Lines from the one with "672x372 pixels." up to and including the one with "You are a computer-use agent." are to be copied exactly from the records below, without their pictures.

•••••

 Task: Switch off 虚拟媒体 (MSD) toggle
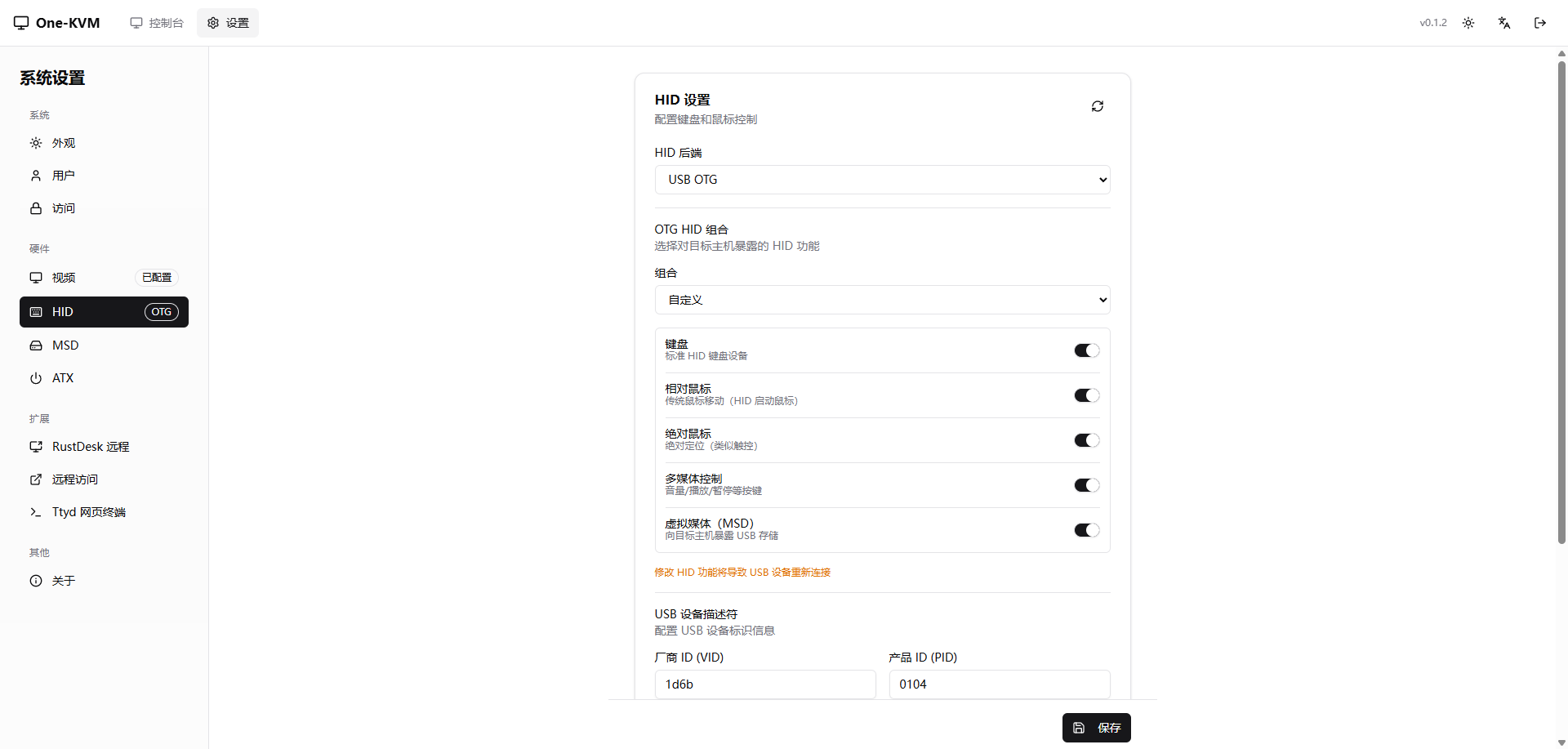[1086, 530]
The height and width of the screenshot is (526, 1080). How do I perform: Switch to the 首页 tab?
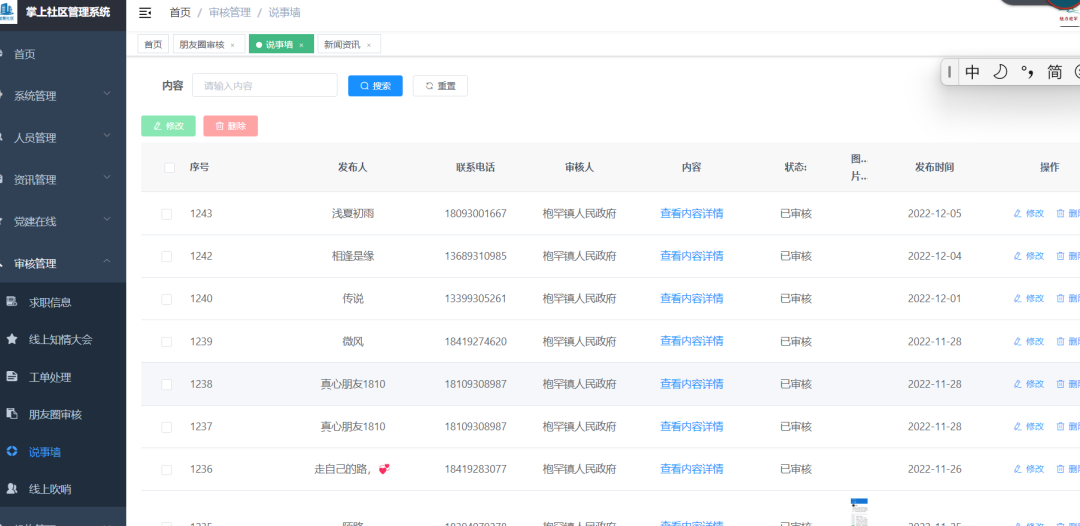point(153,45)
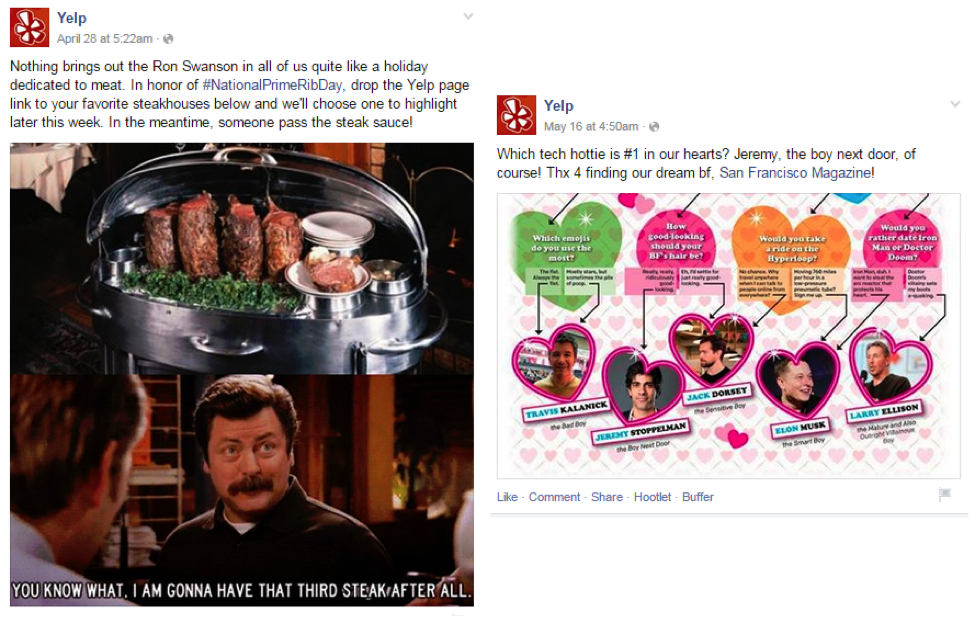Like the May 16 Yelp post
975x617 pixels.
(507, 497)

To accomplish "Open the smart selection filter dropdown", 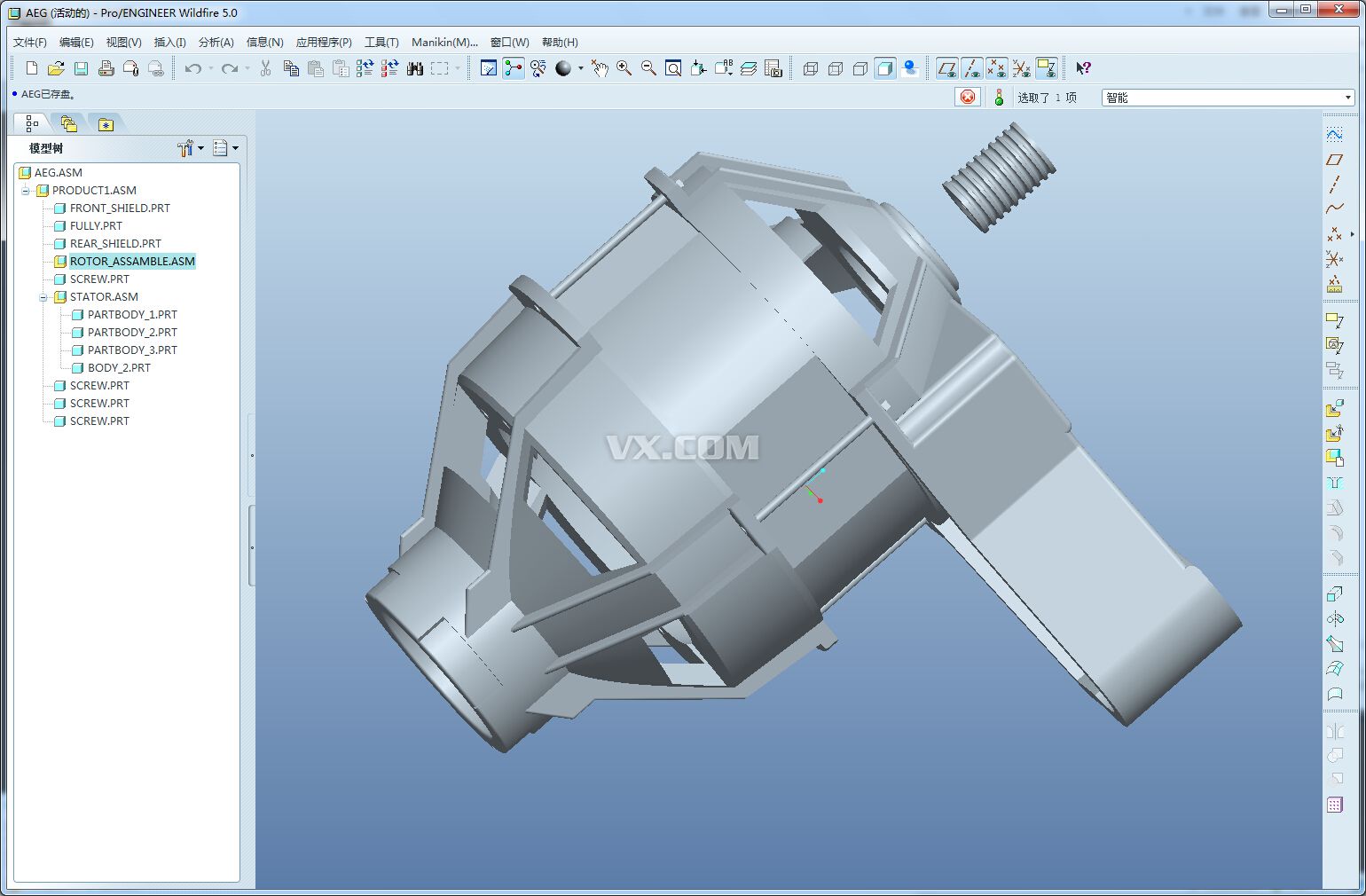I will 1347,98.
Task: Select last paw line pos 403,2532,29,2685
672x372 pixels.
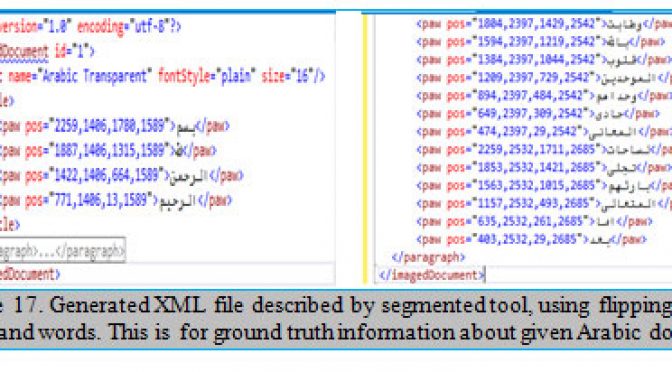Action: click(531, 239)
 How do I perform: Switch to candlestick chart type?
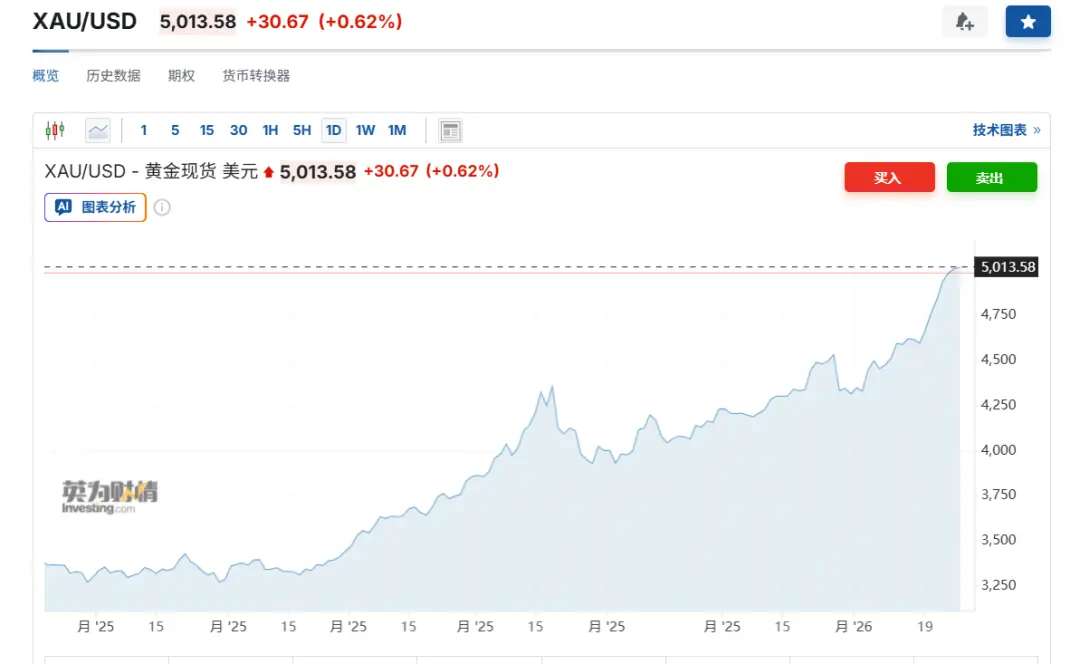pos(55,130)
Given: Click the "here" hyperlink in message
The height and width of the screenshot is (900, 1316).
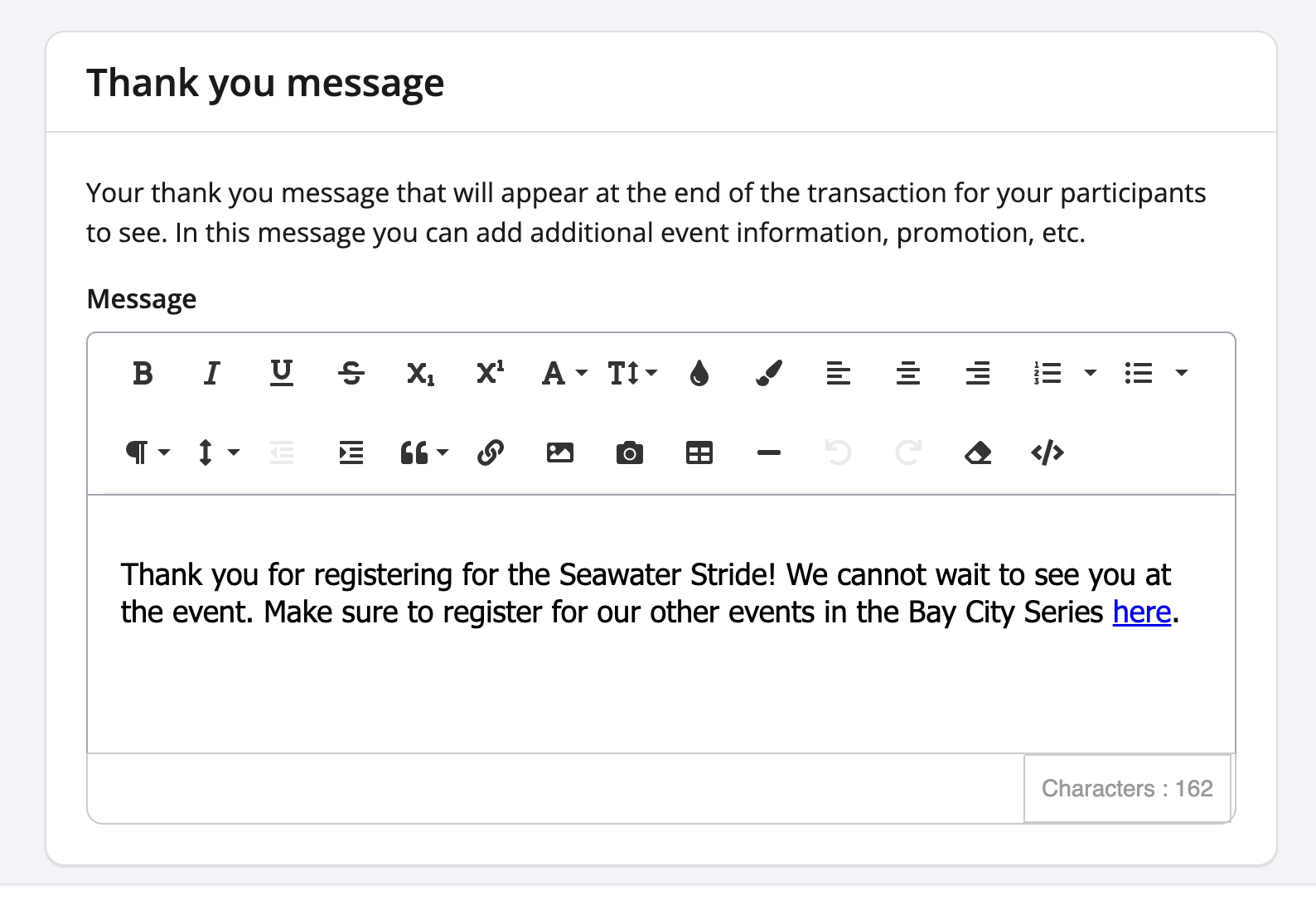Looking at the screenshot, I should [1141, 612].
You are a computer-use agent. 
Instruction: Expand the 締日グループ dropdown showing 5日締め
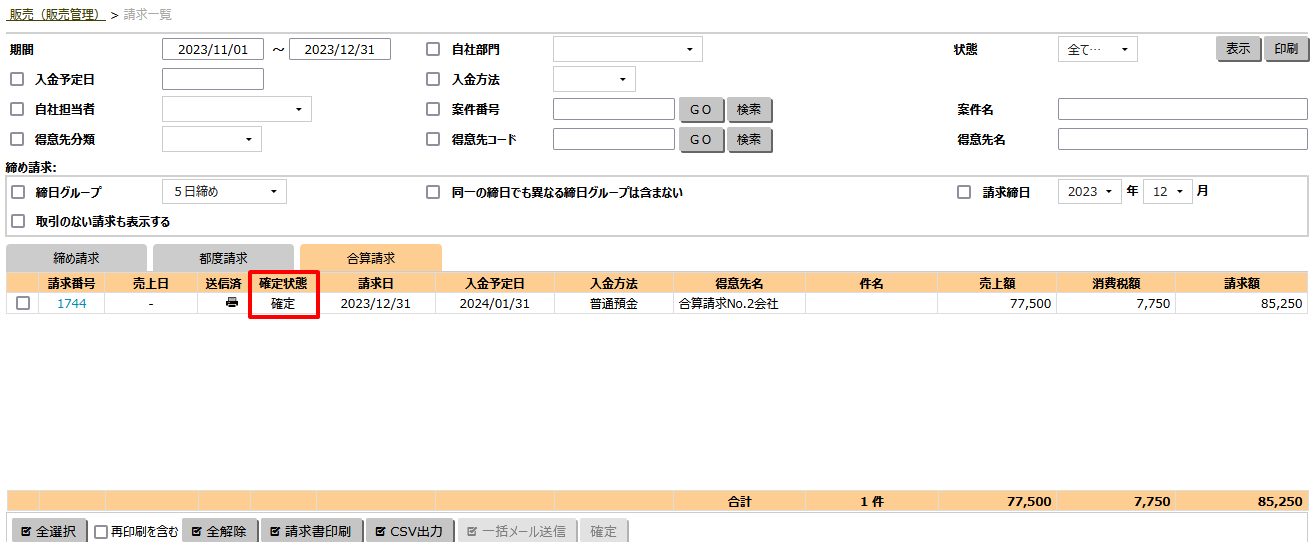pyautogui.click(x=224, y=191)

•••••

__Reply to the task__:
672x372 pixels.
Action: click(531, 239)
 How do I perform: Switch to candlestick chart type?
pos(55,130)
Given: Click the "here" hyperlink in message
The height and width of the screenshot is (900, 1316).
Looking at the screenshot, I should [1141, 612].
You are a computer-use agent. 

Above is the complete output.